Lectura del segundo libro de Samuel 24, 2. 9-17
Salmo 31, 1b-2. 5. 6. 7 R/. Perdona, Señor, mi culpa y mi pecado

Lectura del santo evangelio según san Marcos 6, 1-6

En aquel tiempo, Jesús se dirigió a su ciudad y lo seguían sus discípulos.

Cuando llegó el sábado, empezó a enseñar en la sinagoga; la multitud que lo oía se preguntaba asombrada:

«¿De dónde saca todo eso? ¿Qué sabiduría es esa que le ha sido dada? ¿Y esos milagros que realizan sus manos? ¿No es este el carpintero, el hijo de María, hermano de Santiago y José y Judas y Simón?

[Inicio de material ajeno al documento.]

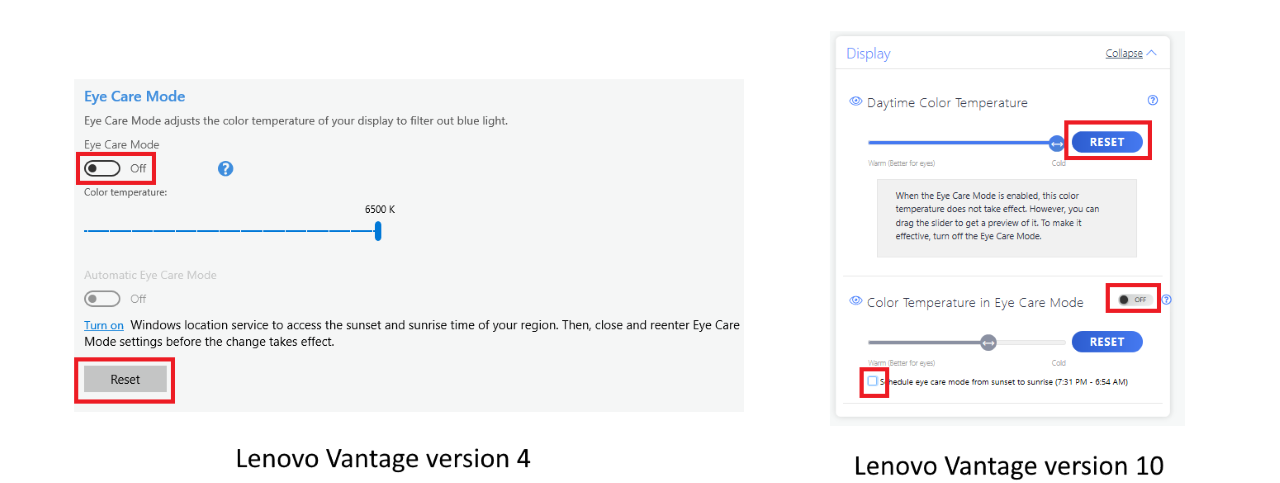
Task: Switch on the OFF toggle for Eye Care Mode
Action: [1134, 299]
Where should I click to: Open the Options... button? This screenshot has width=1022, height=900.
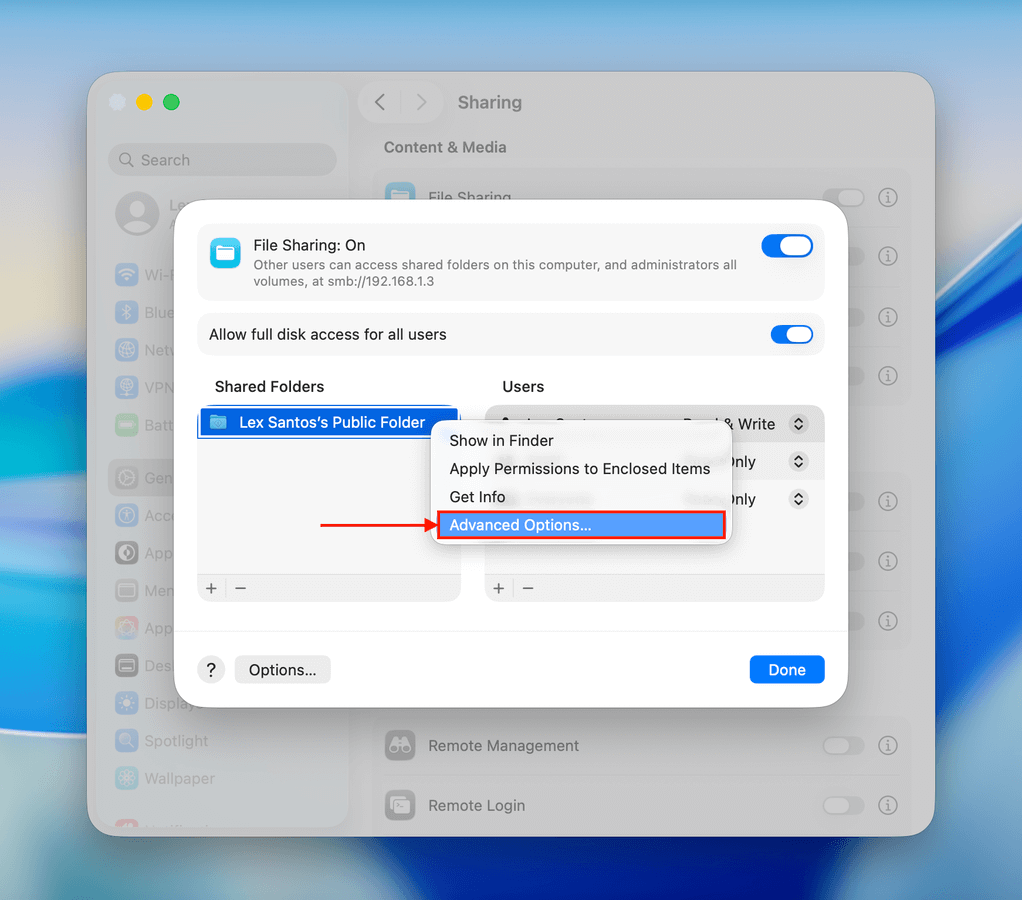pyautogui.click(x=282, y=670)
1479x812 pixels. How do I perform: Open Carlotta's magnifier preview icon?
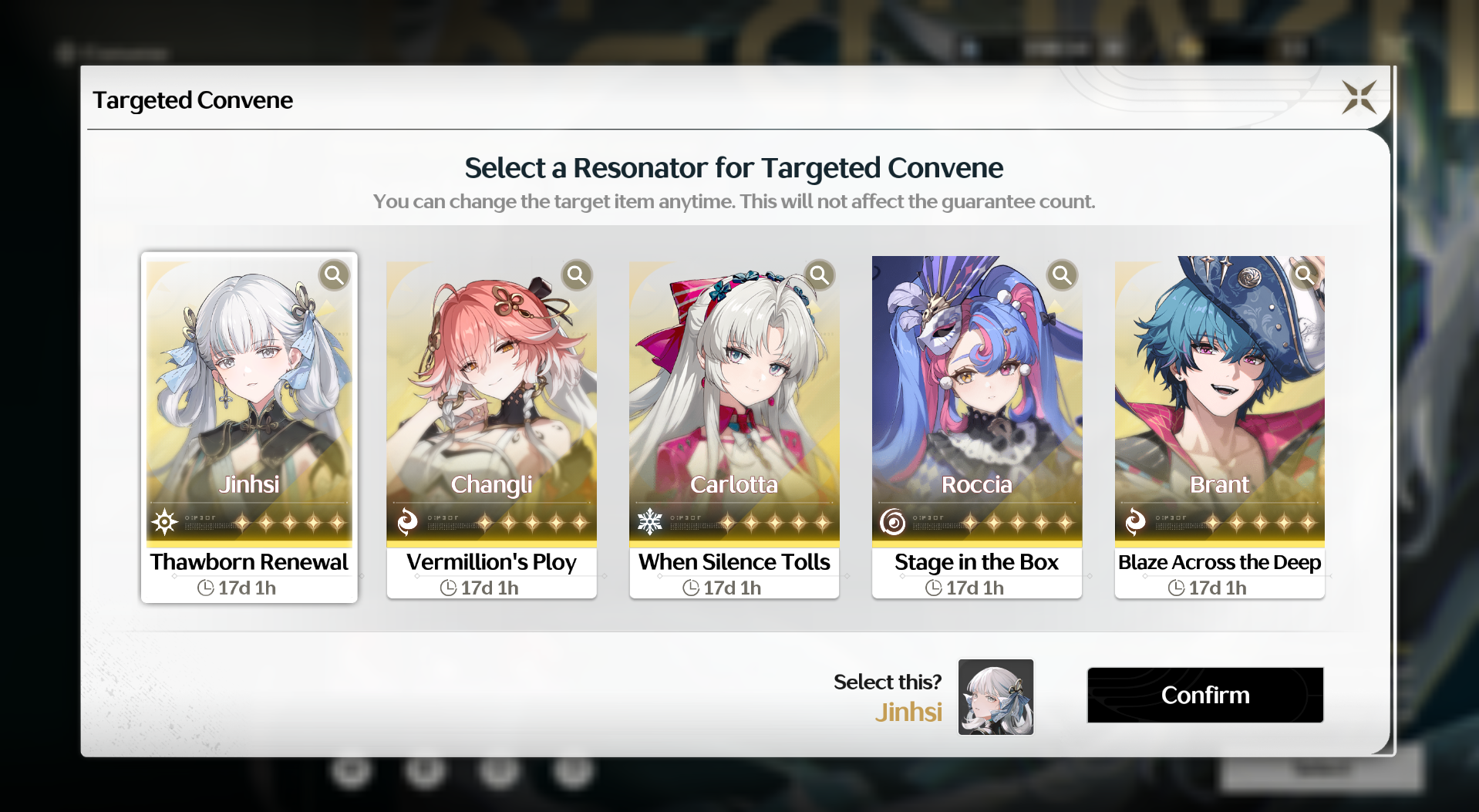pyautogui.click(x=820, y=275)
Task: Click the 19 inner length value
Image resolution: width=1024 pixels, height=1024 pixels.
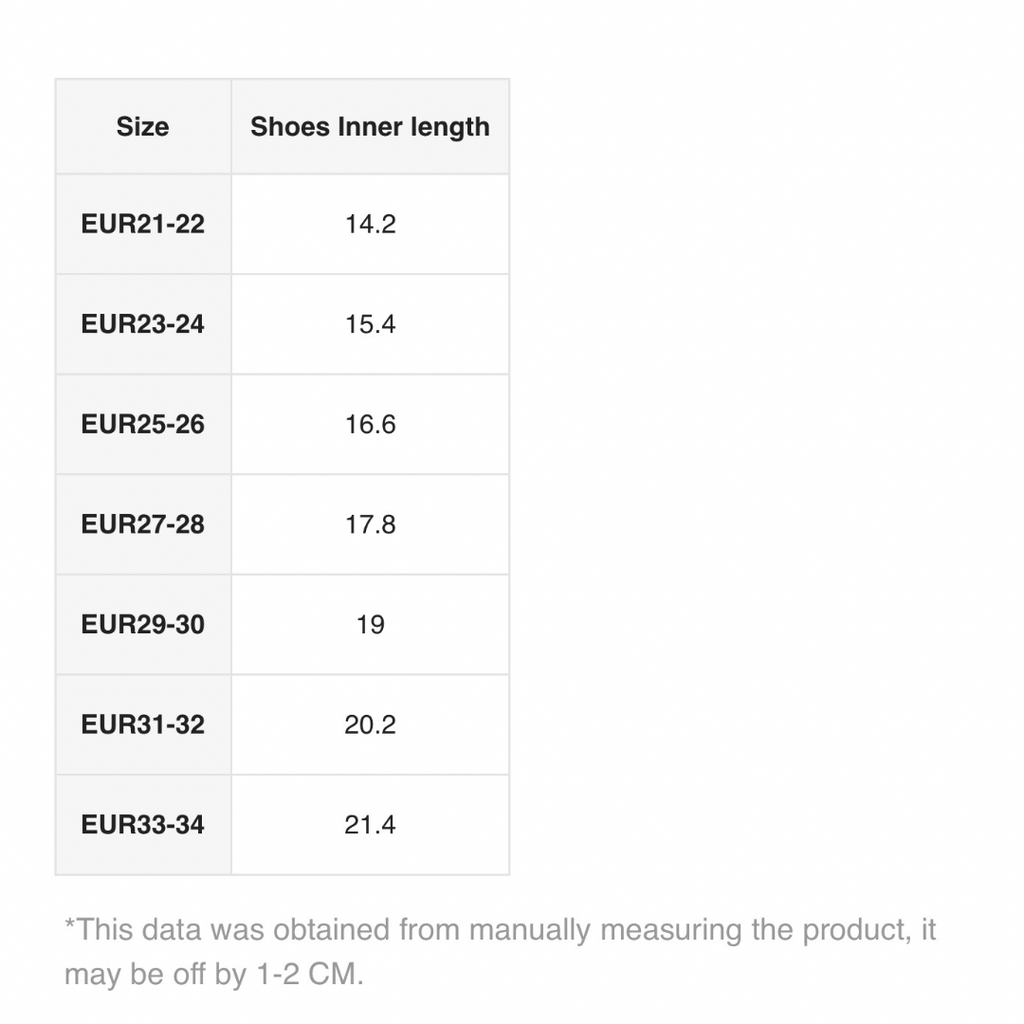Action: pos(370,624)
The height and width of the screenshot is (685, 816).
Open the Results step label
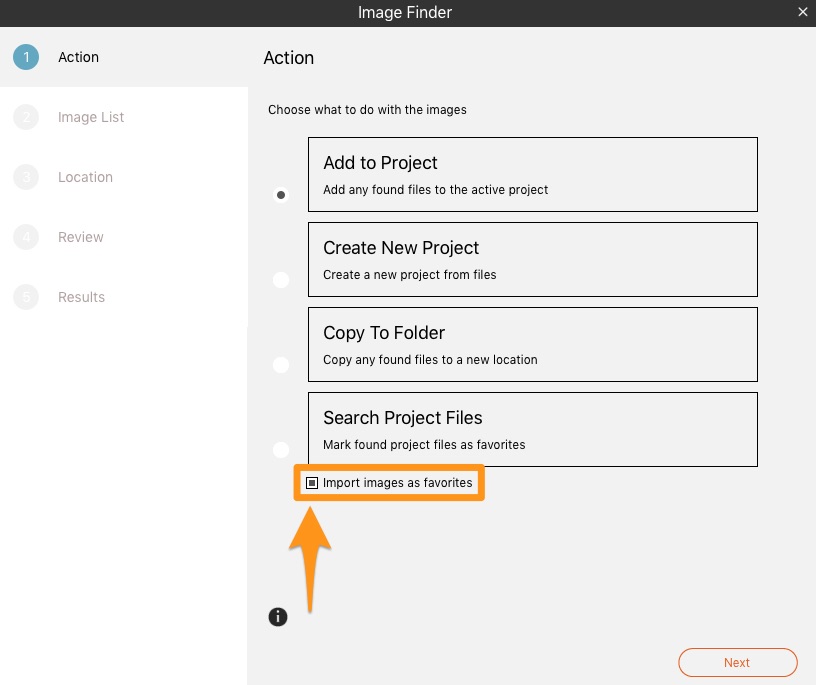click(x=81, y=297)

Y sus hermanas ¿no viven con nosotros aquí?».

Y se escandalizaban a cuenta de él.

Les decía:

«No desprecian a un profeta más que en su tierra, entre sus parientes y en su casa».

No pudo hacer allí ningún milagro, solo curó algunos enfermos imponiéndoles las manos. Y se admiraba de su falta de fe.

Y recorría los pueblos de alrededor enseñando.

Reflexión

Detrás de esta pregunta se trasluce incluso esa cierta envidia y celotipia que marca hoy en día la vida de quien tiene luz y verdad.

Son los tuyos los primeros en reaccionar y desacreditar el don del próximo. Quizás porque no creen que en una persona conocida y cercana, con sus limitaciones, pueda darse tal fuerza, tal entusiasmo y coherencia con su fe.

Pero el profeta que no se busca así mismo, sino que se convierte en mensajero de Dios, no se abate ante las críticas. Los ataques lo refuerzan y jamás se rinde. El amor que lo llena lo sostiene.

La Iglesia de hoy, siendo humana y cargada de defectos, sigue siendo depositaria de un tesoro inmenso. Necesita profetas que sean su voz y muestren al mundo el rostro de Dios.